-------- Exercise materials
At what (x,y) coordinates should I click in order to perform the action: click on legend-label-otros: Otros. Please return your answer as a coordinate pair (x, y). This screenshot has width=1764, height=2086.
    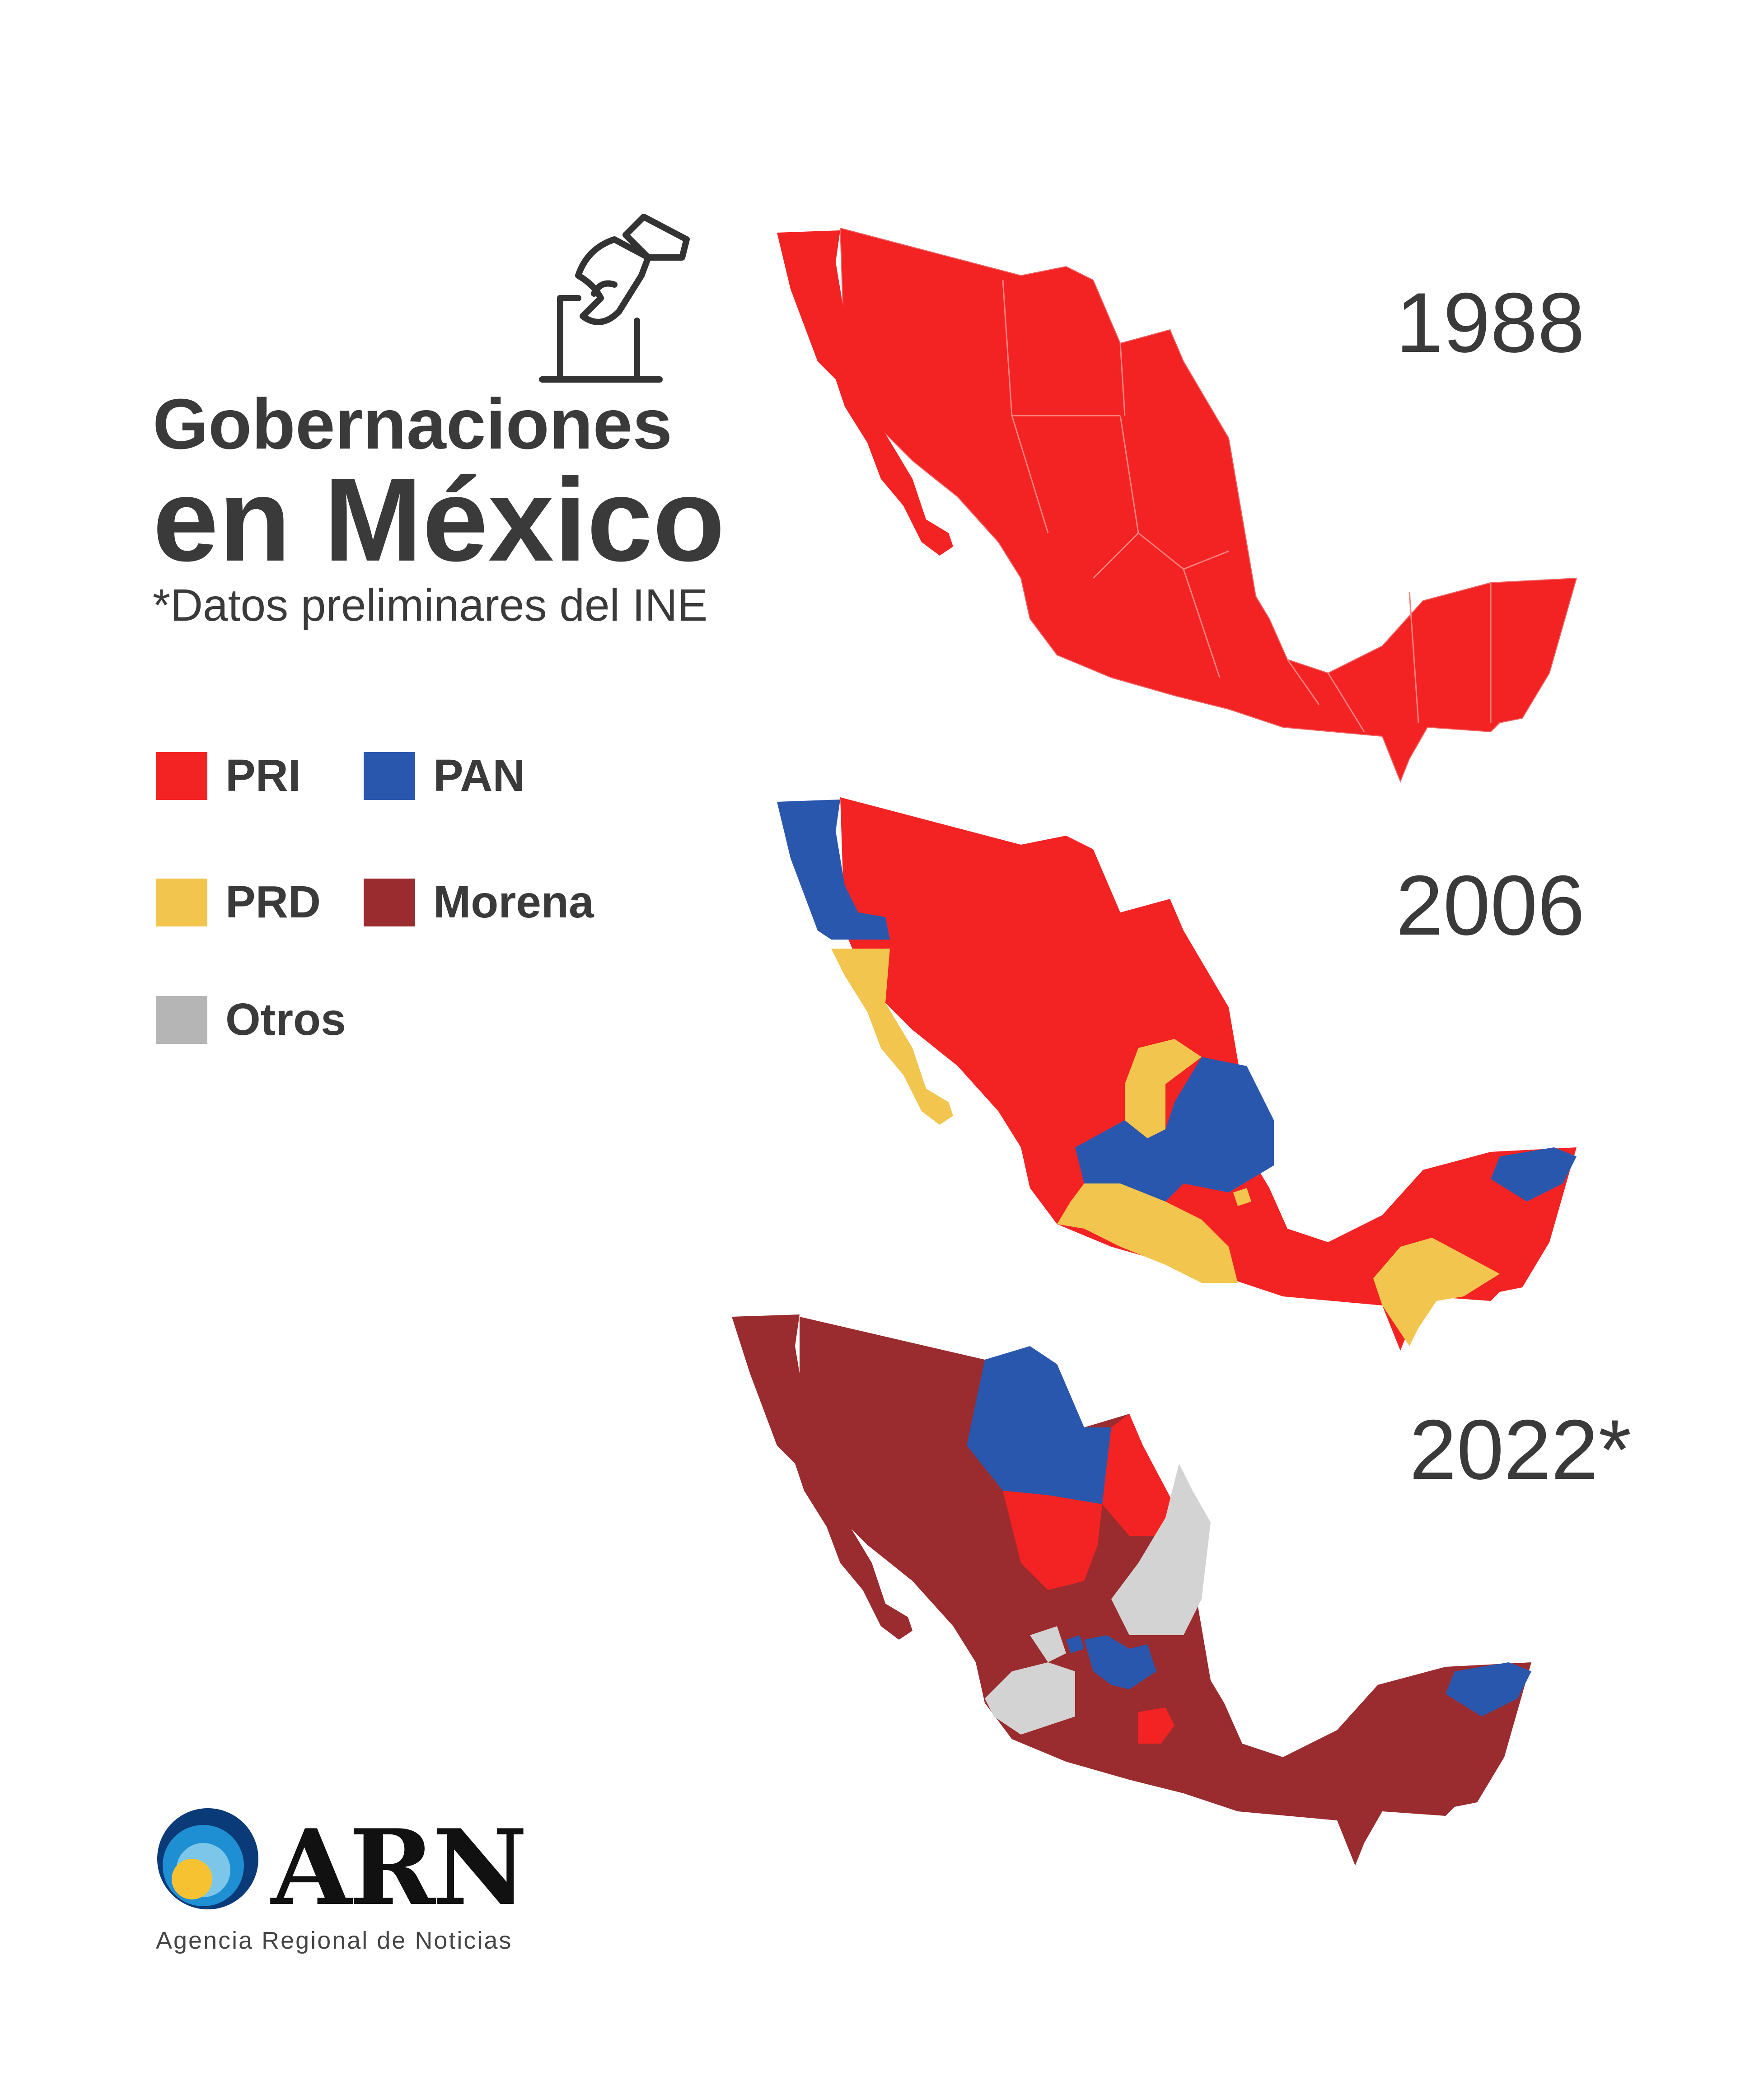
    Looking at the image, I should click on (286, 1020).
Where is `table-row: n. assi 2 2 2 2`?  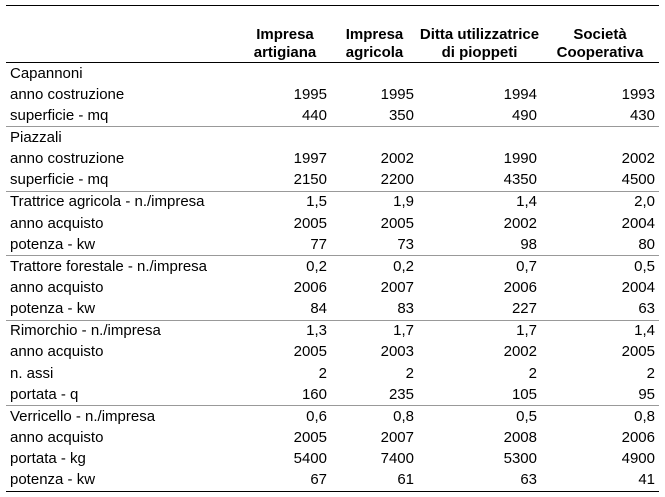
table-row: n. assi 2 2 2 2 is located at coordinates (332, 374).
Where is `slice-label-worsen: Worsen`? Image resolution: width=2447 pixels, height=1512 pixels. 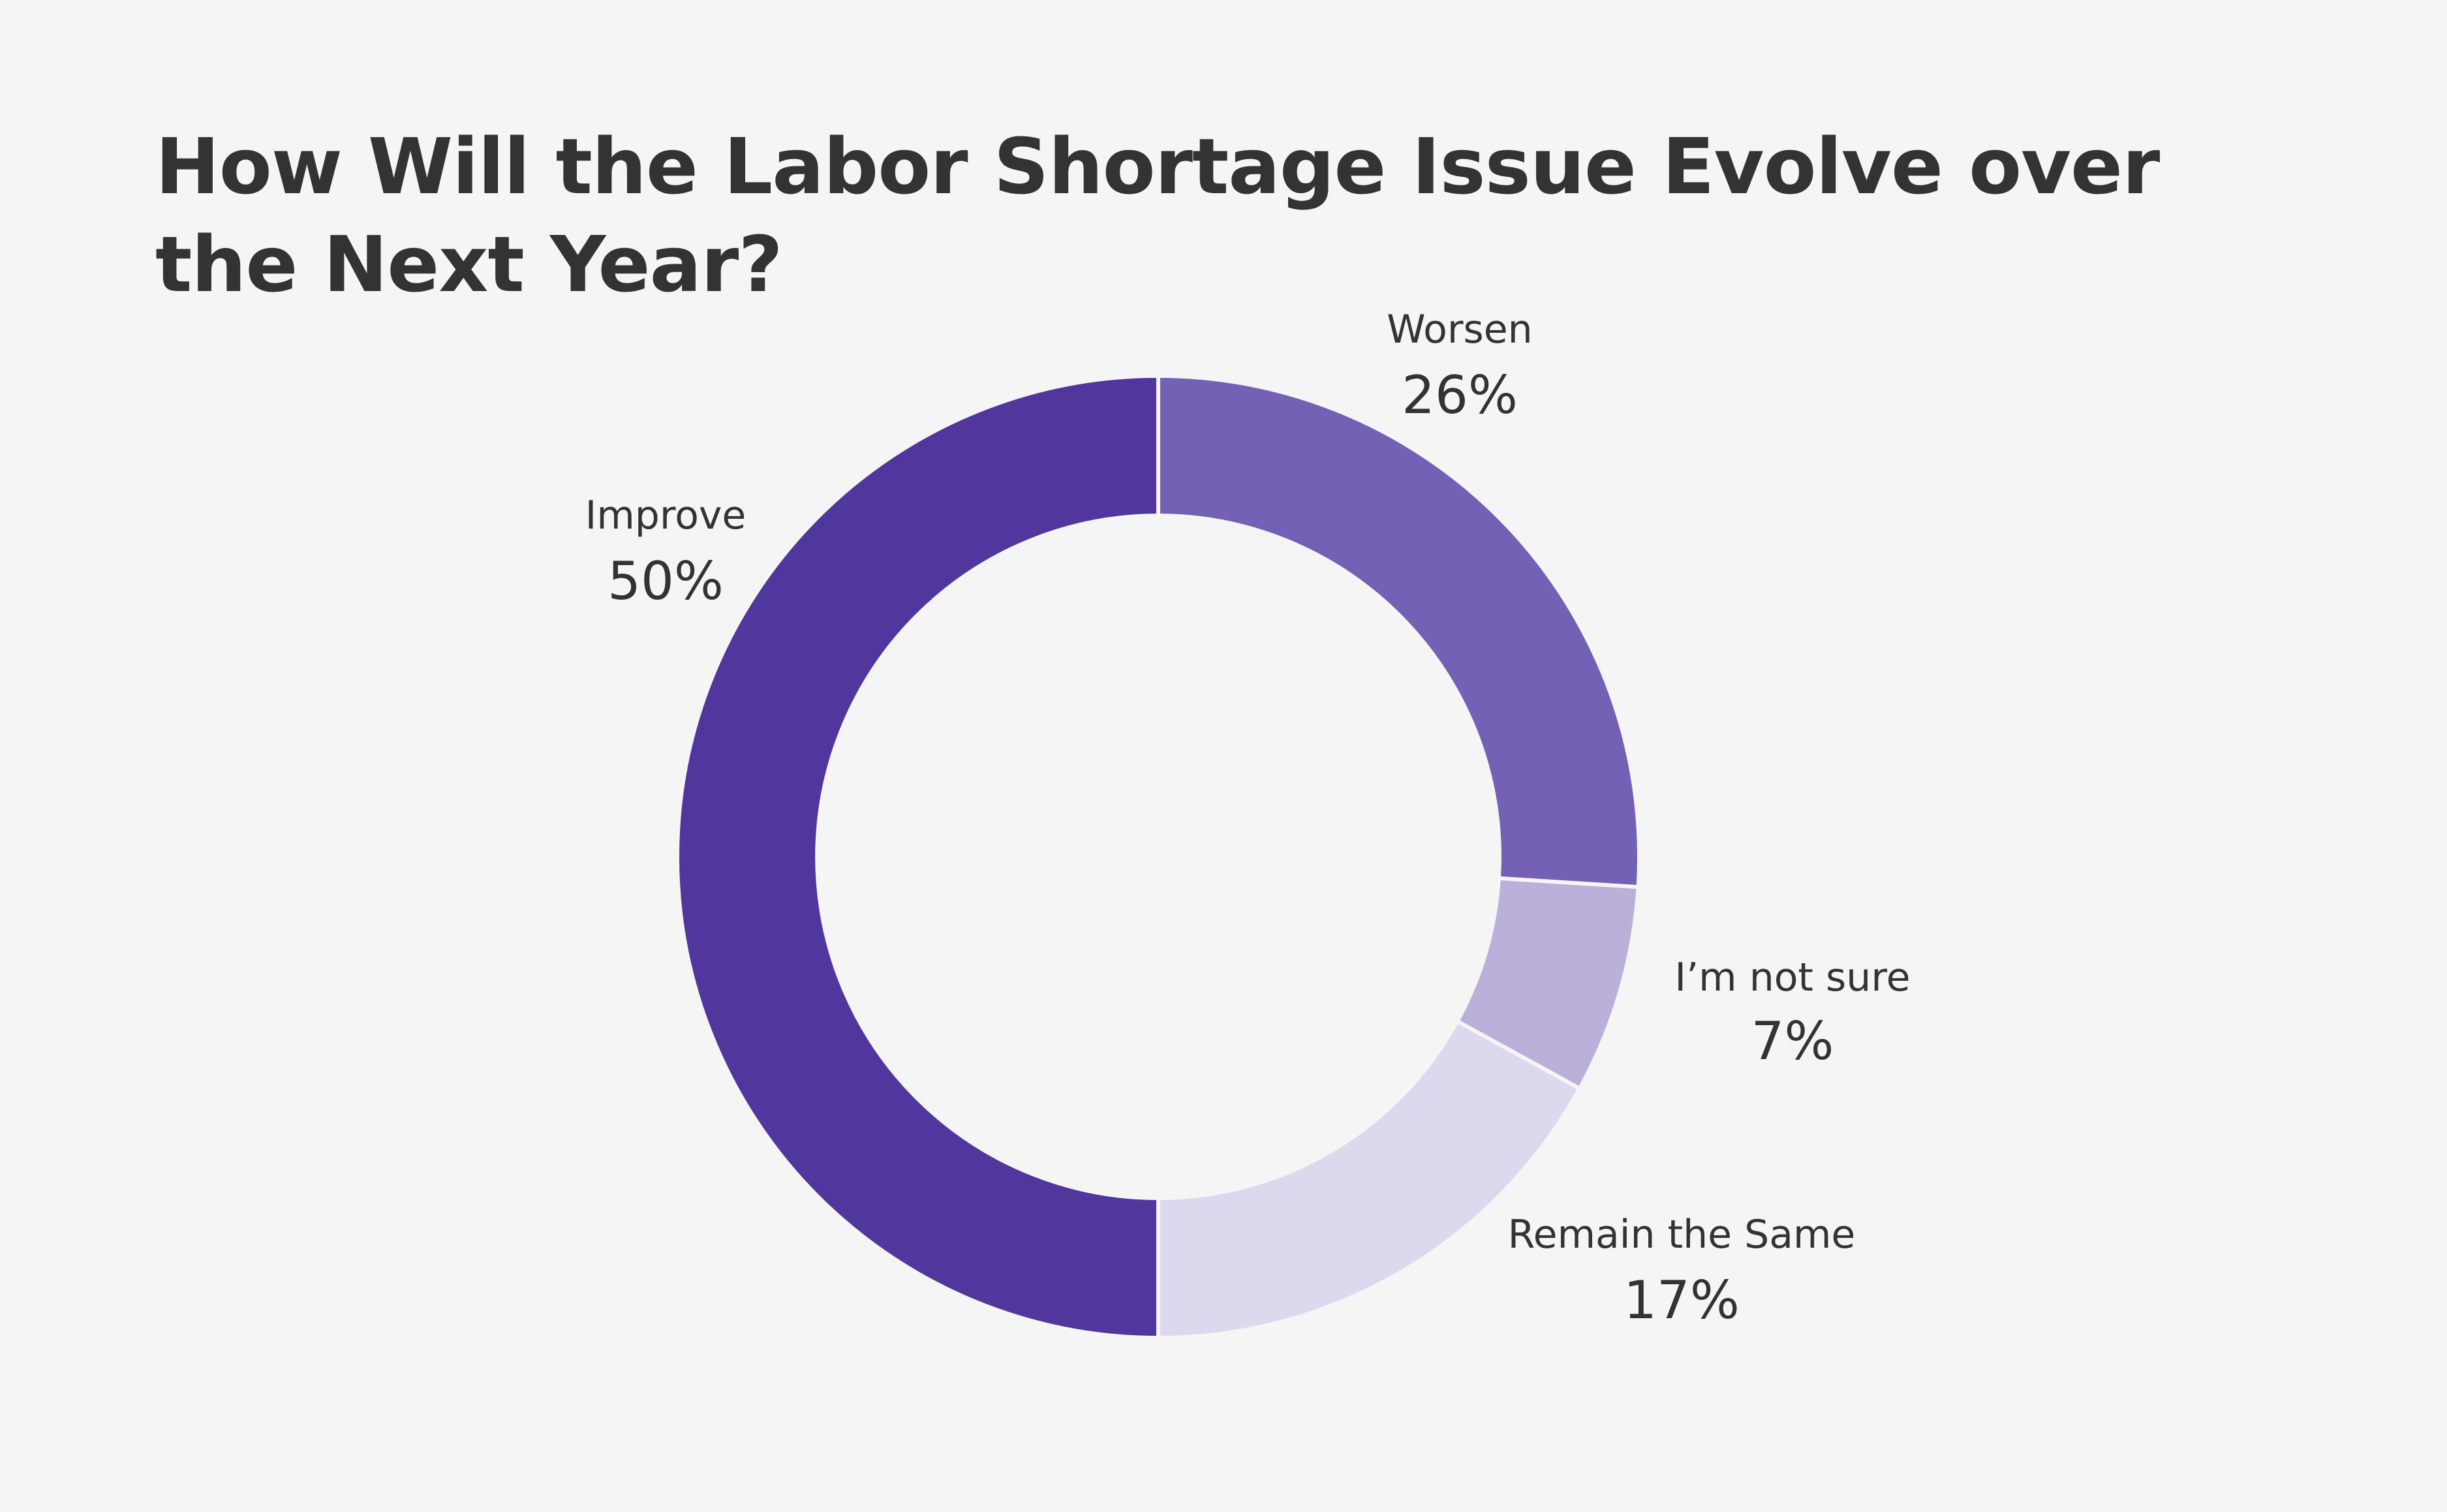 slice-label-worsen: Worsen is located at coordinates (1460, 330).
----------------
== Work order ==
Quote the data word for word, from the very beginning through the line containing "table-row: n. assi 2 2 2 2 is", and leave out the pictures.

== Answer for this exercise ==
At what (x,y) coordinates should I click in order to perform the action: click on legend-label-otros: Otros. Please return your answer as a coordinate pair (x, y). This screenshot has width=1764, height=2086.
    Looking at the image, I should click on (286, 1020).
Where is `table-row: n. assi 2 2 2 2`?  
table-row: n. assi 2 2 2 2 is located at coordinates (332, 374).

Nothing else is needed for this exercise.